The bishops point out that an error in voting “is a moral equivalence that makes no ethical distinctions between different kinds of issues involving human life and dignity. The direct and intentional destruction of innocent human life from the moment of conception until natural death is always wrong and is not just one issue among many. It must always be opposed” (No 28).
Again, the bishops are making the distinction between intrinsic evils and matters of prudential judgement. Voters must avoid a moral equivalency which fails to make these distinctions.
Formal Cooperation with Evil
While the bishops acknowledge that voting decisions are complex and emphasize the necessity of forming one’s conscience, they insist:
“[The] exercise of conscience begins with outright opposition to laws and other policies that violate human life or weaken its protection. Those who knowingly, willingly, and directly support public policies or legislation that undermine fundamental moral principles cooperate with evil” (no 31).
So, those who knowingly, willingly and directly support abortion with their vote cooperate with evil. What does this mean?
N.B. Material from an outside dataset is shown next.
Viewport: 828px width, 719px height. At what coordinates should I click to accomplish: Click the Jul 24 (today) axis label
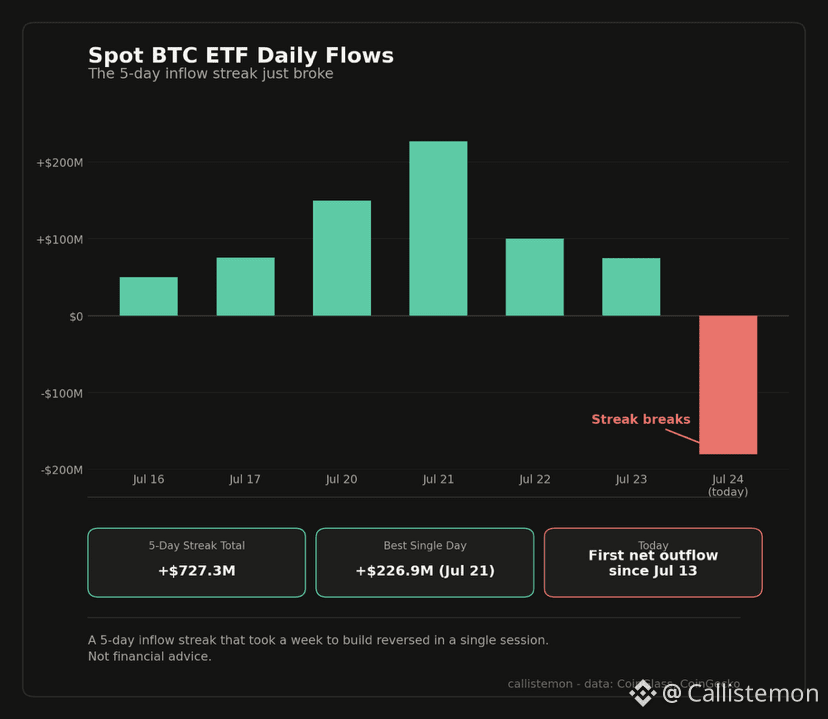728,485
In the first place, politicians who knowingly, deliberately and directly support abortion would be guilty of formal cooperation in evil. But what about people who vote for these politicians?
When Cardinal Ratzinger (prior to his election as Pope Benedict XVI) was prefect for the Congregation for the Doctrine of the Faith, he wrote that “A Catholic would be guilty of formal cooperation in evil, … if he were to deliberately vote for a candidate precisely because of the candidate’s permissive stand on abortion and/or euthanasia.” This means that if a Catholic intentionally votes for an abortion-supporting candidate because of his support for abortion, he is guilty of formal cooperation in evil, which is objectively a mortal sin.
Proportionate Moral Reasons
But what if a Catholic votes for a candidate who is permissive of abortion yet does not agree with his stand on the matter, and votes for this candidate for other reasons? Is that morally permissible? Only under certain, limited and rare conditions can we find the moral footing to vote in that way. That’s why I said earlier that it is incorrect to think it is morally permissible to vote for pro-abortion politicians simply because you disagree with them and vote for them for any other reasons outside of abortion. It’s more complicated than that.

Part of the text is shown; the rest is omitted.